Sur le plan du commerce extérieur, les importations ont augmenté de 30,6 % en volume au deuxième trimestre 2025, contre 13,4 % à la même période de l’année précédente. Cette hausse est principalement due à la dynamique des importations de biens, qui ont bondi de 34,1 %, tandis que les importations de services ont progressé de 6,0 %. La valeur totale des importations a atteint 2 283,9 milliards de dinars (environ 17,6 milliards de dollars) pour le seul deuxième trimestre.

Sur l’ensemble du premier semestre, la valeur des importations de biens a avoisiné 3 800 milliards de dinars (près de 30 milliards de dollars), tandis que les importations de services ont atteint 561 milliards de dinars (environ 4,3 milliards de dollars).

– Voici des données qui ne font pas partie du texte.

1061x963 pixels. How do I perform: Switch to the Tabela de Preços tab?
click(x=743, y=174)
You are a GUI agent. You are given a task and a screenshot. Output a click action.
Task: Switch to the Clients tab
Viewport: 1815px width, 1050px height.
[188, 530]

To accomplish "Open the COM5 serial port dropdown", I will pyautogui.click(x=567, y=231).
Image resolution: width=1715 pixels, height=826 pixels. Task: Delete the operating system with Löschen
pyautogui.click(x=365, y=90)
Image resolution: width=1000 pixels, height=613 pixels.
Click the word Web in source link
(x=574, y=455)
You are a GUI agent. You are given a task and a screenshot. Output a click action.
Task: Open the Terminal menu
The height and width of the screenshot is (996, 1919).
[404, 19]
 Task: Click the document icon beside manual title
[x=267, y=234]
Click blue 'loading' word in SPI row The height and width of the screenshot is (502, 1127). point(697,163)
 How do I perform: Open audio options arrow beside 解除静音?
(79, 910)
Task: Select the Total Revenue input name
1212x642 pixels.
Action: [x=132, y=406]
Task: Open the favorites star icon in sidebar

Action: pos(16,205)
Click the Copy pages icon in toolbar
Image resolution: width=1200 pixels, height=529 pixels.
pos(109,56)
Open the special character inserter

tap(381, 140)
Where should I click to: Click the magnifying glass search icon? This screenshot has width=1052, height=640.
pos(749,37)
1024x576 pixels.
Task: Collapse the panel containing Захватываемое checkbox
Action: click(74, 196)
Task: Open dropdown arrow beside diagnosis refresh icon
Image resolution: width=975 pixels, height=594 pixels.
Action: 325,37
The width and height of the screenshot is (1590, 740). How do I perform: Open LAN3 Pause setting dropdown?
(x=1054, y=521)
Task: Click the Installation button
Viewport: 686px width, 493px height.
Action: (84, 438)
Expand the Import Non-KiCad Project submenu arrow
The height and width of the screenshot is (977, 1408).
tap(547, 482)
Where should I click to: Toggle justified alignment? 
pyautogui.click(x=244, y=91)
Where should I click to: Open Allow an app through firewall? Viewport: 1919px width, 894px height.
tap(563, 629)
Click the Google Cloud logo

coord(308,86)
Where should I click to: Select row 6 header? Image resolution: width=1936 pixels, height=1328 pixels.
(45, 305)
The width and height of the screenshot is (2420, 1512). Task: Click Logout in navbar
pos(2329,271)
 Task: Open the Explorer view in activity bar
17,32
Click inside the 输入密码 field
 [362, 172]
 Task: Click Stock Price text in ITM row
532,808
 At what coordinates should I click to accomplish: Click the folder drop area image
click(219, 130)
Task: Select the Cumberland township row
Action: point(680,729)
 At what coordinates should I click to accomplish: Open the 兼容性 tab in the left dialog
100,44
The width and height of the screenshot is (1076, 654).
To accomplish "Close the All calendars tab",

À l’inverse, les exportations ont enregistré une croissance en volume de 0,5 % au deuxième trimestre. Les données montrent des performances contrastées : les exportations d’hydrocarbures ont reculé de 1,3 %, tandis que les exportations des autres biens ont fortement progressé de 37,2 %. Les exportations de services ont, quant à elles, diminué de 10,7 %. La valeur totale des exportations s’est établie à 1 682,0 milliards de dinars (soit 12,9 milliards de dollars) au deuxième trimestre.

Sur l’ensemble du premier semestre, la valeur des exportations d’hydrocarbures a atteint environ 21,4 milliards de dollars, tandis que les exportations des autres biens ont été estimées à 2,1 milliards de dollars, et les exportations de services ont dépassé 2,1 milliards de dollars.

Ces chiffres confirment la poursuite du redressement de l’économie algérienne, avec une amélioration notable de nombreux secteurs productifs non pétroliers, renforçant ainsi la trajectoire de diversification économique.